Les récifs coralliens, constitués de hundreds of thousands d’unités minuscules appelées polypes, sont des écosystèmes extrêmement importants, à la fois pour la vie marine et pour l’homme. Ils abritent des milliers d’espèces marines et fournissent un soutien alimentaire et économique à des centaines de tens of millions de personnes. Ils protègent également les côtes des vagues et des inondations et offrent un grand potentiel de découverte pharmaceutique et biotechnologique.



Mais as well as de la moitié des récifs coralliens du monde sont en grave déclin. Le changement climatique et d’autres influences humaines menacent gravement leur survie. Alors que la température des océans augmente, le blanchissement des coraux afflige les récifs du monde entier. Lors du blanchissement des coraux, les coraux expulsent leurs algues symbiotiques et deviennent additionally sensibles à la mort.
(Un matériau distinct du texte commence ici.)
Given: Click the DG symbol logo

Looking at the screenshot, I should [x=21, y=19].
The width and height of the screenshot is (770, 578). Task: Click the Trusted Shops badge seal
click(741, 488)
«Le L-SPI ouvre une fenêtre sur les interactions et les relations entre l’hôte corallien, les algues symbiotiques vivant dans leurs tissus et le squelette de carbonate de calcium qu’ils construisent en temps réel», explique Roberson. « Nous pouvons maintenant suivre le sort des algues pendant [coral] blanchiment ainsi que lors de l’initiation de la symbiose.  »

Roberson utilise également la technologie d’imagerie de Laissue pour mesurer les dommages causés aux coraux par les « bioérodeurs » – des brokers biologiques comme les algues et les éponges qui décomposent le squelette d’un corail, un problème exacerbé par l’acidification des océans et l’augmentation des températures de l’eau.